## Exercise instructions
Extract the line that contains "Our Solutions (424, 20)" and every line after it to the end of the records below, exactly as written and nothing else.

## Raw data
- - -

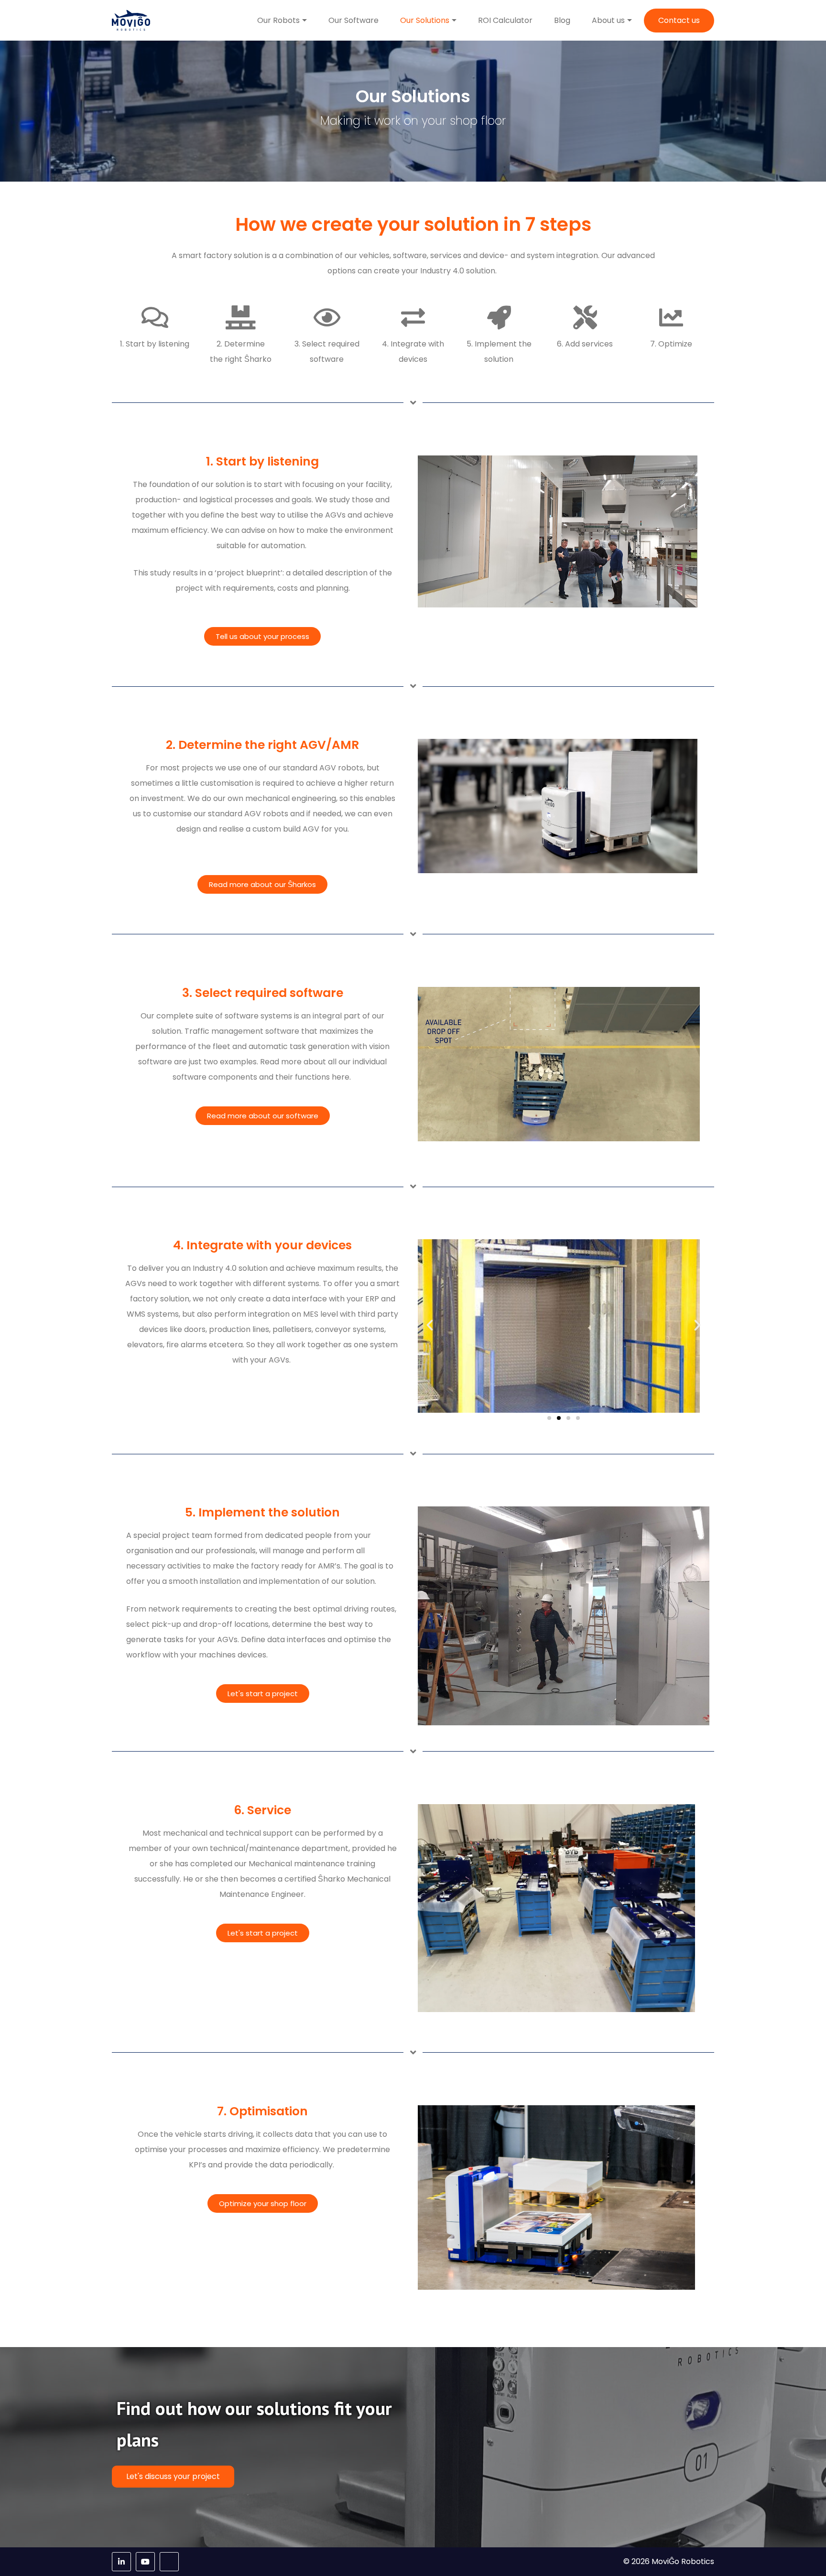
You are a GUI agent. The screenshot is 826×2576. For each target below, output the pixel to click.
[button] (430, 1325)
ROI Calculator (505, 20)
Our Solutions (424, 20)
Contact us (679, 20)
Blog (562, 20)
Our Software (353, 20)
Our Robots (278, 20)
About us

- - -

## Solution to this task
Our Solutions (424, 20)
Contact us (679, 20)
Blog (562, 20)
Our Software (353, 20)
Our Robots (278, 20)
About us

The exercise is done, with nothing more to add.